Lean doesn’t mean getting “skinny”, and it doesn’t imply that management or the company should be “mean”. If you hear someone using phrases like “we’re lean and mean,” they likely misunderstand Lean, and will almost certainly fail to reap its benefits.

Instead, successful Lean Journeys truly demonstrate Respect for People; employees, suppliers, stakeholders, communities and customers alike. They don’t just give the concept “lip service,” they live and breath it.

I ask you, “who better to play a role in understanding and applying Respect for People than ergonomists?” We are uniquely qualified to do so, and from this perspective, a true Lean Management System is really what we would call macroergonomics, which asserts that holistic, systematic, human-centered organizational design will simultaneously optimize human well-being and overall system performance.

Ergonomists are also uniquely qualified, with proper training and experience in Lean, to act as Senseis in the Lean Journey.
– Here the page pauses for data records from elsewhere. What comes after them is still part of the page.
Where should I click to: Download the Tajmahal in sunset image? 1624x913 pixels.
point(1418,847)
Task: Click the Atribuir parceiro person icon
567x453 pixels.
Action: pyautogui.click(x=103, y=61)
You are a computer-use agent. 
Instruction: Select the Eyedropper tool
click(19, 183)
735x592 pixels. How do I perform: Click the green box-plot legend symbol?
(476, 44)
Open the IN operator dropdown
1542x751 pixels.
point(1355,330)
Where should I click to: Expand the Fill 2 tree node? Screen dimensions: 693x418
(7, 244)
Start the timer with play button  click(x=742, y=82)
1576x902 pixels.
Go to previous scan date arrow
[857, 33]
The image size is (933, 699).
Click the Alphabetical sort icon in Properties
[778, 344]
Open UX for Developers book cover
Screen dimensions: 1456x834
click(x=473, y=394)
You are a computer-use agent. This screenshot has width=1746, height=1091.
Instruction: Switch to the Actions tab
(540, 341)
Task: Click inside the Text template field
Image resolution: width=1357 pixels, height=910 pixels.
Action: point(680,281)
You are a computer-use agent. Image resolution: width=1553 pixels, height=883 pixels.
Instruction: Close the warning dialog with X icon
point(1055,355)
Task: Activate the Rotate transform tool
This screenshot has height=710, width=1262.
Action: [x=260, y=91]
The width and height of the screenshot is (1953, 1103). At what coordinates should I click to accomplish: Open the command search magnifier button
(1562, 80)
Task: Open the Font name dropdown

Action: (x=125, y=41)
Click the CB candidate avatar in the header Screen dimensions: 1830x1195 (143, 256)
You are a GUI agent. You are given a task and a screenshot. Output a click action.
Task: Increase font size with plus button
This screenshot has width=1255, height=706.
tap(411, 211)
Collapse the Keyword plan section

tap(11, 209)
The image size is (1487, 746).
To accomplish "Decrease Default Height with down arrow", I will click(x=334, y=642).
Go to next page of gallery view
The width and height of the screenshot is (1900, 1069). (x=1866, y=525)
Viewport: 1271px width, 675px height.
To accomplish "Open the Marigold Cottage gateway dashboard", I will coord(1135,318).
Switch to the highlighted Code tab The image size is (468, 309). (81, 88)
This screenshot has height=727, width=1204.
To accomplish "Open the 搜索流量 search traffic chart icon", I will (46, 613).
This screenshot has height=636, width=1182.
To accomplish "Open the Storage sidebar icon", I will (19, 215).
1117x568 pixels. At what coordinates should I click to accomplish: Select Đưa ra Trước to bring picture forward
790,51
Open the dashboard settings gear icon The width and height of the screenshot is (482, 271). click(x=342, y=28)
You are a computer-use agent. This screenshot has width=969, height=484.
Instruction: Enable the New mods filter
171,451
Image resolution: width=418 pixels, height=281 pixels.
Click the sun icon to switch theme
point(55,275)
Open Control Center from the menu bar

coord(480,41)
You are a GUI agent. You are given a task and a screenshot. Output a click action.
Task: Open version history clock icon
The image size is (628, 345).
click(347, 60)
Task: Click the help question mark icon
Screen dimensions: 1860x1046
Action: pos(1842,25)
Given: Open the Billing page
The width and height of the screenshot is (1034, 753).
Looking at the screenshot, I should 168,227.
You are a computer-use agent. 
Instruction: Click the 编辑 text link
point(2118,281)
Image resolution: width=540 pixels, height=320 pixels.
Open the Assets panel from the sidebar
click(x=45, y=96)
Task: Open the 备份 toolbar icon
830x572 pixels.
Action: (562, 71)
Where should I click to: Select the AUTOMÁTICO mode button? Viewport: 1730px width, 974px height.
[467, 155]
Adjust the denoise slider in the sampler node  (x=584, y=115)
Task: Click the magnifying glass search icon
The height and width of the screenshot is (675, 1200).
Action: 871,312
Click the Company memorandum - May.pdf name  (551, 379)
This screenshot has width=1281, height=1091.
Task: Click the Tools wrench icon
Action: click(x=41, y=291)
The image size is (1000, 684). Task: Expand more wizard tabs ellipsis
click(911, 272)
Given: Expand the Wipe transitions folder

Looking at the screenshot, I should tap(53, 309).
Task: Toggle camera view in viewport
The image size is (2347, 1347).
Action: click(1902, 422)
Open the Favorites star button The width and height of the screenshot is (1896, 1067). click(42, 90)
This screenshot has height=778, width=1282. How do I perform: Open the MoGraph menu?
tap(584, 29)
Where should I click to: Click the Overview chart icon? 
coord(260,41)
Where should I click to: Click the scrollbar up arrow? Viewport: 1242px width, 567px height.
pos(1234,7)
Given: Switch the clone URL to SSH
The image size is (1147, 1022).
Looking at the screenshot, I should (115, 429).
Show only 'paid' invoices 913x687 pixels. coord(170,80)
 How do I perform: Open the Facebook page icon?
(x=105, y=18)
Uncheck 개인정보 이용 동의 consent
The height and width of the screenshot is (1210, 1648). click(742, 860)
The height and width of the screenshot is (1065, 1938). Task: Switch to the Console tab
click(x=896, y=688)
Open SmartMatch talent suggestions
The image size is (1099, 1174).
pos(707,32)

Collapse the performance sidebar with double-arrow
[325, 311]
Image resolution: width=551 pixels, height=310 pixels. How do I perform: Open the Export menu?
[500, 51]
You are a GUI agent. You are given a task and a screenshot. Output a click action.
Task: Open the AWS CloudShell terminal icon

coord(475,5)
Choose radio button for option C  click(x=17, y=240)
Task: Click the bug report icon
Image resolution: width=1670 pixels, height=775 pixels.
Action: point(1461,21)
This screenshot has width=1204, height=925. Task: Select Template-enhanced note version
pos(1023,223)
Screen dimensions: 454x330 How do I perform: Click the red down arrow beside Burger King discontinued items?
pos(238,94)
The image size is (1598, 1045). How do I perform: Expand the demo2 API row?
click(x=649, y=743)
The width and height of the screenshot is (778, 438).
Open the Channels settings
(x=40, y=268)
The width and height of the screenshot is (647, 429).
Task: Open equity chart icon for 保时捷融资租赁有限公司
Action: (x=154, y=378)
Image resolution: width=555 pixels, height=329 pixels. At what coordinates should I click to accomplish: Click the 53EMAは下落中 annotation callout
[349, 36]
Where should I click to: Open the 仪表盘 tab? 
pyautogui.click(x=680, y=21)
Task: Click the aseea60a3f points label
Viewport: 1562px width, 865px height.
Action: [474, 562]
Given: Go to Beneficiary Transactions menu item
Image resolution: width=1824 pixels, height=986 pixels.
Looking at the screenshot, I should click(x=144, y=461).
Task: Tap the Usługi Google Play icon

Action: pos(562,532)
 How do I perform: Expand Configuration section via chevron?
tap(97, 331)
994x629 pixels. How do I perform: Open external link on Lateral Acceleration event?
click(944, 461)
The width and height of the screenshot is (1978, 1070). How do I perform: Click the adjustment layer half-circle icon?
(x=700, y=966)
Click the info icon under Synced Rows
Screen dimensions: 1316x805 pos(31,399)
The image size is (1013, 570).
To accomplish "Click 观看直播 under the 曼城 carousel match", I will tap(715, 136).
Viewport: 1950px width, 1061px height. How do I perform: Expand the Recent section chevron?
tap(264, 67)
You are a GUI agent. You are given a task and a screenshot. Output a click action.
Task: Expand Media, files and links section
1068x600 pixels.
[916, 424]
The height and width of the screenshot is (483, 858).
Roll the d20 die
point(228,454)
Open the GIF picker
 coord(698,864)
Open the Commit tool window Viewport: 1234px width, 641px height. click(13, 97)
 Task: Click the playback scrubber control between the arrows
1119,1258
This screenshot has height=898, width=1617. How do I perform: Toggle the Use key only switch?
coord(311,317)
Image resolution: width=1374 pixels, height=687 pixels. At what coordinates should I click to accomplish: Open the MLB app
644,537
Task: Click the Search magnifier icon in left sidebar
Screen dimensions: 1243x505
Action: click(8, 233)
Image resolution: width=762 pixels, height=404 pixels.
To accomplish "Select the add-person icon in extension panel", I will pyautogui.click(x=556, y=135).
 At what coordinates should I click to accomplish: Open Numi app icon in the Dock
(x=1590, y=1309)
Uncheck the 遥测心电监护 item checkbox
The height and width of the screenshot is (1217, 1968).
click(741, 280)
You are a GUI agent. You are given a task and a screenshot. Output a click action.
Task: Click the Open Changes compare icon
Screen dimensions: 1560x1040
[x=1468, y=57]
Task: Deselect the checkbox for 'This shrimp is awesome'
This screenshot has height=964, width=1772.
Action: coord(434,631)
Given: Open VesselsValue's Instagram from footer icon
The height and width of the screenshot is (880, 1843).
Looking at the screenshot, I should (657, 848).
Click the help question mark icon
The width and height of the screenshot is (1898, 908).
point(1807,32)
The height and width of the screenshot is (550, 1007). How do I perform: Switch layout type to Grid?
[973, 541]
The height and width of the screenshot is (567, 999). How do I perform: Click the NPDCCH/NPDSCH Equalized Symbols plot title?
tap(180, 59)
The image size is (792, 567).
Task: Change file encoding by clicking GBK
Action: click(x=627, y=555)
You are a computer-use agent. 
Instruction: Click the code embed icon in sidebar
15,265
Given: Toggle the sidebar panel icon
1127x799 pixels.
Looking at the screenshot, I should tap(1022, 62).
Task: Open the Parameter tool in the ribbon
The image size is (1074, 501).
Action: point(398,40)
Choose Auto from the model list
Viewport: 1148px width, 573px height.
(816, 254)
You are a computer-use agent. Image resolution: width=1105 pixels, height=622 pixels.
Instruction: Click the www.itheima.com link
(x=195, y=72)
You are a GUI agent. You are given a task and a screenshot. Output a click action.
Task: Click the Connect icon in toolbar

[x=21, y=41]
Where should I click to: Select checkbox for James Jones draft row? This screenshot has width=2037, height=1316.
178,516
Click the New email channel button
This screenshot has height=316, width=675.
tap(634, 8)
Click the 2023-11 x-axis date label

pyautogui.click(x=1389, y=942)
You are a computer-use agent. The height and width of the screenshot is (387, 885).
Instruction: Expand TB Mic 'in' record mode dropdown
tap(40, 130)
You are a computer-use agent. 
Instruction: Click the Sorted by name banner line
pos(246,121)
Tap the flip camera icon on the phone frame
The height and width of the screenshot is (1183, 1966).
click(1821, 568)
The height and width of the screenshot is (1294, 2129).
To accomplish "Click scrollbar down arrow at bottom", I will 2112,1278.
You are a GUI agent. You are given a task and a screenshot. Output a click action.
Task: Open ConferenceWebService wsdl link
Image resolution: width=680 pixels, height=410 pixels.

Sensei is a Japanese word for teacher, and the concept of Lean Sensei encourages organizations to seek outside experts (either outside the organization, or outside the core internal team) who can provide unbiased advice and coaching.

Ergonomists can play a valuable role in all facets of the Lean process, including assisting in the identification of customer value, and the optimization of the human-system interface throughout the value stream. Who better to help in designing and delivering a usable product than ergonomists? Who better to optimize the employee-production interface? Who better to optimize the human-system interface in supply chain processes?

There is simply no end to the value ergonomics and ergonomists can bring to an organization that is truly on a Lean Journey, nor is there a limit to how we can help reorient a floundering, misunderstood attempt at a Lean Journey.

There is much more to Lean, of course, than presented here, but the key message is that ergonomists are not only qualified to be leaders/senseis in the Lean Journey, we should take an active role in doing so, because we understand and promote Respect for People, perhaps the most important ingredient in the “secret sauce” of Lean.

Ergonomics is Respect for People, and Respect for People is required for the long-term success and viability of any legitimate organization.